A federal judge has set aside an Internal Revenue Service rule adopted last year that made it more difficult for wind and solar developers to claim federal tax subsidies, saying the agency did not provide an adequate rationale for eliminating an established construction test.
The ruling, issued on Saturday by Judge Colleen Kollar-Kotelly of the U.S. District Court for the District of Columbia, demands that the Treasury Department's IRS reconsider its August rule change. The decision restores legal scrutiny over the agency's removal of a key provision that for years allowed project sponsors to preserve eligibility for clean energy tax credits.
What the rule did
Under existing federal law, qualifying clean energy projects must begin construction by July 4 of this year or be placed into service by the end of 2027 in order to be eligible for a 30% investment tax credit, with additional bonuses available that can further increase the subsidy. For roughly a decade, project developers could meet the construction requirement through two alternative demonstrations: either substantial and continuous physical work or by incurring at least 5% of total project costs within a defined period - a safe-harbor path that allowed developers to secure tax credits while continuing to advance permitting, financing, and contracting.
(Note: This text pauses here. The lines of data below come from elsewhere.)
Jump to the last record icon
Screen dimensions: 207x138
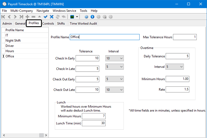21,17
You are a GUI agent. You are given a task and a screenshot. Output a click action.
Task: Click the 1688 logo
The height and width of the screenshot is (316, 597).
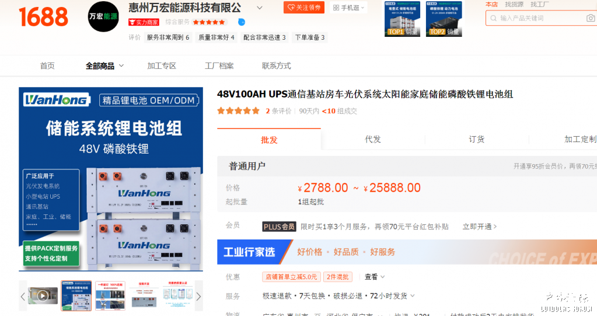tap(43, 17)
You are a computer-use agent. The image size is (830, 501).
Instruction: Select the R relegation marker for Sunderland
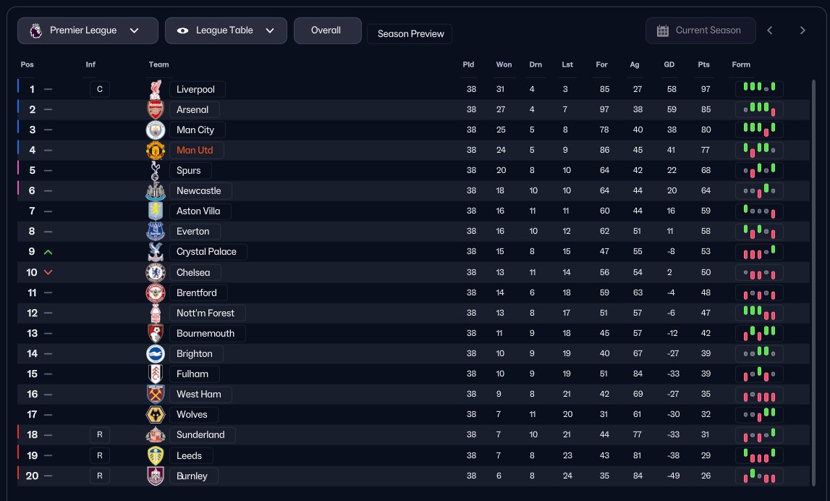(100, 435)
In rules published last August, the IRS removed the 5% safe-harbor option for all but the smallest projects, narrowing the methods developers could use to establish that construction had begun.
Court finding and immediate effect
Judge Kollar-Kotelly concluded the IRS had not given an adequate explanation for abandoning the longstanding 5% standard, and she sent the rule back to the agency for further consideration. The court's action effectively pauses enforcement of that element of the rule while the IRS addresses the legal deficiency identified by the judge.
Litigation and plaintiffs
The challenge to the IRS rule was brought last year by a coalition that includes environmental organizations such as the Oregon Environmental Council and the Natural Resources Defense Council, the consumer advocacy group Public Citizen, the city of San Francisco, and a clean energy consulting firm, Woven Energy. Their complaint asserted the rule change would raise electricity costs and prevent clean energy projects from moving forward.
"This decision puts an important check on the administration's actions, which are driving up energy prices for everyday Americans in cities and towns across the country," said San Francisco City Attorney David Chiu in a statement. "We will continue to fight for the market fairness and predictability that allow clean energy providers to build projects that benefit us all."
An IRS spokesperson declined to comment on pending litigation.
Implications and next steps
The court's ruling requires the IRS to revisit its rationale and proceedings. The agency must decide whether to provide a fuller explanation for the change, to revise the rule, or to reinstate aspects of the prior construction test. In the meantime, the decision preserves the legal basis used by the plaintiffs to challenge the removal of the 5% safe-harbor and maintains uncertainty about how developers will demonstrate eligibility for tax credits until the agency responds.
How the IRS proceeds will determine whether the more restrictive standard remains in force or whether developers will retain access to the previously established safe-harbor methods for securing federal clean energy incentives.